#  > 【巍峨峻山】 公告服務區 >  > 公佈欄 >  >  狼之樂園部落格恢復運行

## 雪麒

經過數天對論壇系統的研究實驗各種折騰（？
小獸總算是基本搞清楚了論壇部落格的運行原理
然後在SQL代碼裡泡了一天之後……

部落格系統終於恢復啦！！！ :jcdragon-xd: 

文章以及回复（包括發表時間，作者，回复與文章的對應關係，瀏覽數等）已經盡可能地恢復，不過由於現在的論壇系統採取的分類方式與之前完全不同，故之前的分類未能留存，這個只好請眾獸自己勞神了。

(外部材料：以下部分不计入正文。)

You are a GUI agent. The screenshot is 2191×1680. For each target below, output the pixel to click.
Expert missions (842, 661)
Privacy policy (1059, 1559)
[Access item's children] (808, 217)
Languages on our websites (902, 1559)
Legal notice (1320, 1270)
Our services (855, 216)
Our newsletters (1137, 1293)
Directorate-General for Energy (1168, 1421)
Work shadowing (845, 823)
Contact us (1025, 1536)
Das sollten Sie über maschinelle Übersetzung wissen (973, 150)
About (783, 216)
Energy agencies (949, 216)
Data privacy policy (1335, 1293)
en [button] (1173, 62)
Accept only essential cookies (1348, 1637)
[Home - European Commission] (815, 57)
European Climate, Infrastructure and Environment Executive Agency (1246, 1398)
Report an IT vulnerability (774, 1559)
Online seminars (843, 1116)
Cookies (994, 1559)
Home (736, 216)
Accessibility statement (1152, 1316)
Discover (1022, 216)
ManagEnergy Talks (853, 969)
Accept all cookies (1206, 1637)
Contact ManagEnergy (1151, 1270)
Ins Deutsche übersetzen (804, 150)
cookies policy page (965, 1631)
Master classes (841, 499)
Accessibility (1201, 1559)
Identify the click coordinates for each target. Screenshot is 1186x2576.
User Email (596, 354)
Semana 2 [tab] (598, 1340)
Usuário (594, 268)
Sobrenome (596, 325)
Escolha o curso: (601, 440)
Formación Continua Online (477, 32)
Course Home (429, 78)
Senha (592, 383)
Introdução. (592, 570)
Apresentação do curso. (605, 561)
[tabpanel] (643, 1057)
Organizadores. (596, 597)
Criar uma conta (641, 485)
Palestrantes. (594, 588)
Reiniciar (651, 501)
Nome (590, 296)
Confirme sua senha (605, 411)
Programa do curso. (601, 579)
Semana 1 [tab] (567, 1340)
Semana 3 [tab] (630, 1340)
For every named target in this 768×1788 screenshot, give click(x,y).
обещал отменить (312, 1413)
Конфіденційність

各位可以點擊導航欄中的“部落格”按鈕進入部落格最新文章頁面，並可通過導航欄下方的各種選項進入自己的部落格以及對部落格進行設定等等～

格式依然是個老大難問題……這個暫時還沒有太好的辦法。 目前基本得到恢復。

若有Bug或者建議，請來這裡報告～

PS:樂園幣數值也一併恢復了正常，不過目前只是“只讀”狀態。

雪麒
2012/11/25

----------


## 護狼_龍城悍將

我發現部落格邊側欄好像寫錯了,
最新訪問者和最新評論的內容互調了

----------


## 雪麒

> 我發現部落格邊側欄好像寫錯了,
> 最新訪問者和最新評論的內容互調了


修改完成，感謝找bug～
有時候論壇中文翻譯會有不足和莫名其妙的bug，這些都是可以修改的，請眾獸多多留神啊～

----------